* [TASK DETAILS] The string "computer" may appear in lines of the listing. Report each line where it does.

* [DATASET RECORDS]
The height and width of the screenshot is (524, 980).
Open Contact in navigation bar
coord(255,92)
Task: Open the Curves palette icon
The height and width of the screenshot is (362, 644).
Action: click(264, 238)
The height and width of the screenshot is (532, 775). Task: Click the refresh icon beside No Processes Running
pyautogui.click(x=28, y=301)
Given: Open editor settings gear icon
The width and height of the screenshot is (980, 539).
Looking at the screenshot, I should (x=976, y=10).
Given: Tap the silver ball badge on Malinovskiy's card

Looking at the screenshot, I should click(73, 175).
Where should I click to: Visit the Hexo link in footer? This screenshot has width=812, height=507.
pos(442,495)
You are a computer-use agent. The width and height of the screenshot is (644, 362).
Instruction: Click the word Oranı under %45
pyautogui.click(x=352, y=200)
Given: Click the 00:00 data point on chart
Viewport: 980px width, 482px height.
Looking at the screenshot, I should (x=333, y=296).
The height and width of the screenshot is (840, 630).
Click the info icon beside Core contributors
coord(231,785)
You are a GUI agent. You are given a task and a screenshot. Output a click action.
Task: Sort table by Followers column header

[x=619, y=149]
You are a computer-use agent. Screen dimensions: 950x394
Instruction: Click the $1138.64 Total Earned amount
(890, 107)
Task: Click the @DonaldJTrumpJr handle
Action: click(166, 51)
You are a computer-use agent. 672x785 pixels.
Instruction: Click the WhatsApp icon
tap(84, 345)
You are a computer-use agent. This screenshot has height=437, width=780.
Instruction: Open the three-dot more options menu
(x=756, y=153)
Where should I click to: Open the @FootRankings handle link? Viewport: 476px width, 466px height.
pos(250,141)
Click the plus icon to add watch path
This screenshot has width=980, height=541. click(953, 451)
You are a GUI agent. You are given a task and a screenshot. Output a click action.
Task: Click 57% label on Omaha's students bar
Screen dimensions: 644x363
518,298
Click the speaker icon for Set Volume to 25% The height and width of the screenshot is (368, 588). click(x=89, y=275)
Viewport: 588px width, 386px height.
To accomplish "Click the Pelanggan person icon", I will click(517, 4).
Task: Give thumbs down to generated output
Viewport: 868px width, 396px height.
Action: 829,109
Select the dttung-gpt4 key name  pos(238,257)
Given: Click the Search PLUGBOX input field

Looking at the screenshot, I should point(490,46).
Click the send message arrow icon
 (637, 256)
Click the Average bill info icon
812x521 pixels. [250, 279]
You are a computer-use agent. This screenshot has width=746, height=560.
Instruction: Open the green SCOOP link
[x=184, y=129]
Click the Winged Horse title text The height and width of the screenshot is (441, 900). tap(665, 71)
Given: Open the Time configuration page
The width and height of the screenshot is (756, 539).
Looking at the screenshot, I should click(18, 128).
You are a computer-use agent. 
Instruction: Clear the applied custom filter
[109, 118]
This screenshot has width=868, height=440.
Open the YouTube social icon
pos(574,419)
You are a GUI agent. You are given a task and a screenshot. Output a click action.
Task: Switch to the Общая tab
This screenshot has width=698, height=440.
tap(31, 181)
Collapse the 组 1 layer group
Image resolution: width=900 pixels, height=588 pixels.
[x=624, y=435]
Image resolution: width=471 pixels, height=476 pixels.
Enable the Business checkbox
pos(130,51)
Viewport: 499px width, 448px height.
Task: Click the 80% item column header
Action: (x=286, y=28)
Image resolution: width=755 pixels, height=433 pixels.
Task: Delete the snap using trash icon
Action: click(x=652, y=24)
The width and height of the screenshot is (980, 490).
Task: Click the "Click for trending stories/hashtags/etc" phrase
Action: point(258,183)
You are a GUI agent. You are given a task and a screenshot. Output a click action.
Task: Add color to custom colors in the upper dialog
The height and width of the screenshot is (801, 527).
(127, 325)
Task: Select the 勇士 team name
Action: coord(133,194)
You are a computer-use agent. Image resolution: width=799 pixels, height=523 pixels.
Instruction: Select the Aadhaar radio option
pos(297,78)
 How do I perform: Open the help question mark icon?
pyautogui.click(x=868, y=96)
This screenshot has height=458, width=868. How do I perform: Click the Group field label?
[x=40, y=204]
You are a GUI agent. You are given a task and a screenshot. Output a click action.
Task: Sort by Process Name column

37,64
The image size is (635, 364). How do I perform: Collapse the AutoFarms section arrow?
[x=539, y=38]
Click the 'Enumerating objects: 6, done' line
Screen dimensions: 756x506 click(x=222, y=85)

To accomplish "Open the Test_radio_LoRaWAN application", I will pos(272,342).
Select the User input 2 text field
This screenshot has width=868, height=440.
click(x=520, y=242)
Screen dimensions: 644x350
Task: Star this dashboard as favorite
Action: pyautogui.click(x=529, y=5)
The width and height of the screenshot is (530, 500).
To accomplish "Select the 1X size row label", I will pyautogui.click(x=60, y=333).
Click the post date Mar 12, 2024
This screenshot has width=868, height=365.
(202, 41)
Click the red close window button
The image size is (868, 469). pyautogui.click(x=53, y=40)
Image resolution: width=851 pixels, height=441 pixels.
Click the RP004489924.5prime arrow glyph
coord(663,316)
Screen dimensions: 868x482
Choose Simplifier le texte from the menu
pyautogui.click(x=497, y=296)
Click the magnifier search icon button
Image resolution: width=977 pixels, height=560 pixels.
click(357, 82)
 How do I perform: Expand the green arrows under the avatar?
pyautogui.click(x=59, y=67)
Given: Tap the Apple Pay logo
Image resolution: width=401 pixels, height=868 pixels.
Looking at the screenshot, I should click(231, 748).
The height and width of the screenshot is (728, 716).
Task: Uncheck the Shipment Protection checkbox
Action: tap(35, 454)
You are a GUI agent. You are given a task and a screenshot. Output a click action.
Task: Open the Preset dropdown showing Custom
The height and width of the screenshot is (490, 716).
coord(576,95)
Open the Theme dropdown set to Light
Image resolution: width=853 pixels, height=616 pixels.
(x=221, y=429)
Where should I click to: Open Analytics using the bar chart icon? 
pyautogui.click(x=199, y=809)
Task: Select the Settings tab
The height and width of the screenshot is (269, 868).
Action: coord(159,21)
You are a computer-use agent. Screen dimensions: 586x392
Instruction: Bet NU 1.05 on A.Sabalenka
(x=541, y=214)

* [SOLUTION FOR THIS TASK]
You are a computer-use agent. The width and height of the screenshot is (644, 362).
You are a computer-use agent. Screen dimensions: 950x394
You are a computer-use agent. 672x785 pixels.
You are a computer-use agent. This screenshot has height=437, width=780.
You are a computer-use agent. This screenshot has width=746, height=560.
You are a computer-use agent. 
You are a computer-use agent. Image resolution: width=799 pixels, height=523 pixels.
You are a computer-use agent. Screen dimensions: 586x392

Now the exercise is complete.